I decided to be grateful for that and to come back soon on a day when most people would be at work or school. It's good to be retired.

Tuesday, January 29, 2019

Flashback: September 20, 2018

A look back at a trip in 2018 that was never posted. A new round of late wildflowers surrounded the trail to Clear Creek, buckeyes had dropped, a single smallie was haunting the water around the old railroad abutment, and the recent high water left its mark downstream. The smallie was nice, but a pocketful of buckeyes to take home is always satisfying.


Monday, December 10, 2018

Sandhills

The temperature was at a comfortable 39 degrees when I parked at Clear Creek. As soon as I stepped out of the truck I heard the unmistakable cries of Sandhill cranes. A late Fall treat.
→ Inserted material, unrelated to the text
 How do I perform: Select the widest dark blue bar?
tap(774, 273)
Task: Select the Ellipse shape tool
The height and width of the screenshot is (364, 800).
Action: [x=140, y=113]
The creek was down to normal levels and the water was almost crystal clear.


I tied on the fly that brought me a little smallie last week and went to work.


The Sandhills filled the skies, keeping me looking up when I should have been looking down. I lost the fly in a tree after a backcast that came close to snagging a crane.


I lost another fly when I cast right up against the far bank--which I was trying to do--and then let the fly sink into the rocks and get hopelessly hung up. But I was enjoying the company of the Sandhills.


I made three passes again but didn't get a bump. I headed back to the truck.


I wasn't the coldest I've ever been, but it felt good to crank up the heater as I pulled out and aimed for home.


I turned around a bend and there was a beautiful sunset. It was short lived, but as it faded the tiny crescent moon became visible as it set into the trees.


This was a trip in which the sky outdid the river.